Directive.
Please copy the lines below word for word, starting at the line containing "You are a computer-use agent. Screen dimensions: 744x472" and continuing through the last line, both ends included.

++++ Supplied data

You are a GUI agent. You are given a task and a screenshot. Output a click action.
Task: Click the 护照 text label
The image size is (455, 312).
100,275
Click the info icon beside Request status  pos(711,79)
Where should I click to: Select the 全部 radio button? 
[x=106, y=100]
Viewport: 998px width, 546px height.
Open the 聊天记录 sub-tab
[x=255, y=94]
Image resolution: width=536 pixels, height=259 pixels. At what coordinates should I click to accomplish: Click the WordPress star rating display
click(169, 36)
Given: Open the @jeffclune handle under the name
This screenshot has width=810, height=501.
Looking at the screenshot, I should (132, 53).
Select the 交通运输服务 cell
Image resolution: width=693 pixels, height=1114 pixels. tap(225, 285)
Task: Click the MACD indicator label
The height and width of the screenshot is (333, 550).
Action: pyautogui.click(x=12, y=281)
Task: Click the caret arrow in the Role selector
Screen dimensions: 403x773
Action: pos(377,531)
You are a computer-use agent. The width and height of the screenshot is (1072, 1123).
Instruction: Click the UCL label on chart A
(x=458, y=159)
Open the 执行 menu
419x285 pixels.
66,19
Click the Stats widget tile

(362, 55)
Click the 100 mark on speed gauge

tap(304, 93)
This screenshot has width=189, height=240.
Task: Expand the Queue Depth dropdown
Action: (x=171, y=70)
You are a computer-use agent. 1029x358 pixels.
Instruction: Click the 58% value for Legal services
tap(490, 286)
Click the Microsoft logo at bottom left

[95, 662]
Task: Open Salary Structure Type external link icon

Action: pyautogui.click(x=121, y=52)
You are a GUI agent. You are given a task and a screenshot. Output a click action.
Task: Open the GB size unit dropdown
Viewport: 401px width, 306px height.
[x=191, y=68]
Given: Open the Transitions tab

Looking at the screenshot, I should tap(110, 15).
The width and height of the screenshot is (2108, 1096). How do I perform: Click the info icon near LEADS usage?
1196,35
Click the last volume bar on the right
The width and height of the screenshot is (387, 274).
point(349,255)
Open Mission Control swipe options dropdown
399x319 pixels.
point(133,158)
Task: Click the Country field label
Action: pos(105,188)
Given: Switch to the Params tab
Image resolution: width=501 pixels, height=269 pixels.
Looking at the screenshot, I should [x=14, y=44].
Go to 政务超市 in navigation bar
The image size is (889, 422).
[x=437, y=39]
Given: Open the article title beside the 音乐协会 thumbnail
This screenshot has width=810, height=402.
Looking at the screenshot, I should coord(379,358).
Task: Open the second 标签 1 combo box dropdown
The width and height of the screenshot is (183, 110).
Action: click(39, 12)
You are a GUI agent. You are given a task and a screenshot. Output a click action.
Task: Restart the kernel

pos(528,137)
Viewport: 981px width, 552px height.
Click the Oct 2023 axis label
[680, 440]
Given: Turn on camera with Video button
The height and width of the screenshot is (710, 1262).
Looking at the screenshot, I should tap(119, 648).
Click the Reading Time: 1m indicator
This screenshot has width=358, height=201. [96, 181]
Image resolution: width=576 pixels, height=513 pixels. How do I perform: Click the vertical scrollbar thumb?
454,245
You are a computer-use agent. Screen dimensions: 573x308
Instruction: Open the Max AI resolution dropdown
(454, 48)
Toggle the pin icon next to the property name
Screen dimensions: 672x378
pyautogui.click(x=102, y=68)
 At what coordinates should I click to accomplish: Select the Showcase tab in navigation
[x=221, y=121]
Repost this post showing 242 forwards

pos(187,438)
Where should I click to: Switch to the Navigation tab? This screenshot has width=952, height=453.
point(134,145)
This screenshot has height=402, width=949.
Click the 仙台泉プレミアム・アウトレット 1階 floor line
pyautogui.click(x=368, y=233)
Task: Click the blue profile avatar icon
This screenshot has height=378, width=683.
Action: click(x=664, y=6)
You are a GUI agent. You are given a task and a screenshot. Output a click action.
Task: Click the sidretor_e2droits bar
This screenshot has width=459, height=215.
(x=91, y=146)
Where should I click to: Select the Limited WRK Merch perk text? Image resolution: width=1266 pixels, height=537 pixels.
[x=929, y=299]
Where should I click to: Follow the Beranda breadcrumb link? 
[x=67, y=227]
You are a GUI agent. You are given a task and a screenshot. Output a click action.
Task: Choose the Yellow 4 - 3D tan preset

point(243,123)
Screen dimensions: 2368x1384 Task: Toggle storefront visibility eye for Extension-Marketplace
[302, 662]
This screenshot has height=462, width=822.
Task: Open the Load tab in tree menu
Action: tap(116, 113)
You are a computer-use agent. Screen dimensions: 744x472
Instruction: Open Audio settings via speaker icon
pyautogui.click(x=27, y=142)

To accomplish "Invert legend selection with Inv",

++++++++

Task answer.
You are a computer-use agent. Screen dimensions: 744x472
Instruction: Open Audio settings via speaker icon
pyautogui.click(x=27, y=142)

To accomplish "Invert legend selection with Inv",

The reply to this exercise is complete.